Swiss federal authorities announced on Tuesday that they have repatriated a marble head of a young woman dating back to the Hellenistic period, approximately 2,000 years old. Discovered a decade ago in a warehouse in Geneva, the 19-centimeter-high sculpture is deemed an “archaeological vestige of great value” and an “exceptional testimony to Hellenistic expansion in North Africa,” according to a press release from the Federal Office of Culture.

Originating from the period between the 1st century BC and the 1st century AD, the artifact likely hails from the archaeological site of the ancient city of Cyrene in the Cyrenaica region of present-day Libya. The sculpture surfaced during a 2013 inspection in a customs warehouse in Geneva, and it was formally returned to Bern on Tuesday in a ceremony at the Libyan embassy in Switzerland.

Despite a three-year investigation by the Geneva public prosecutor’s office, which was initiated due to suspicions of the sculpture being linked to “illicit excavations,” the precise origin and route by which it arrived in Switzerland remain elusive. Covered in a reddish patina, the marble head provides clues about its origin, with the Federal Office of Culture noting that the Cyrenaica region is distinctive for possessing “terra rossa and marble of such quality.”
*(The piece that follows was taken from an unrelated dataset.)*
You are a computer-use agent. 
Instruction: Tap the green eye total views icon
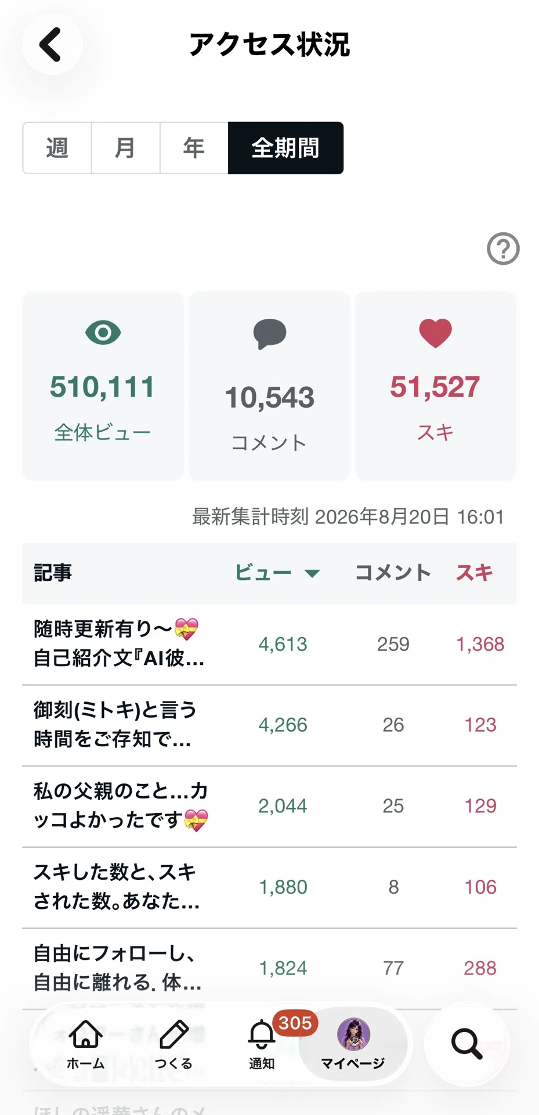(103, 333)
The press release underscores the threat to Libya’s cultural heritage, especially UNESCO World Heritage sites like Cyrene, due to looting and destruction. Both Switzerland and Libya, despite the latter being in a state of chaos since the fall of Muammar Gaddafi in 2011, are signatories to the 1970 UNESCO Convention, which aims to prevent the illicit import, export, and transfer of ownership of cultural property. The announcement serves as a reminder of the global efforts to combat the illegal trade and destruction of cultural artifacts, particularly in regions facing significant challenges such as Libya.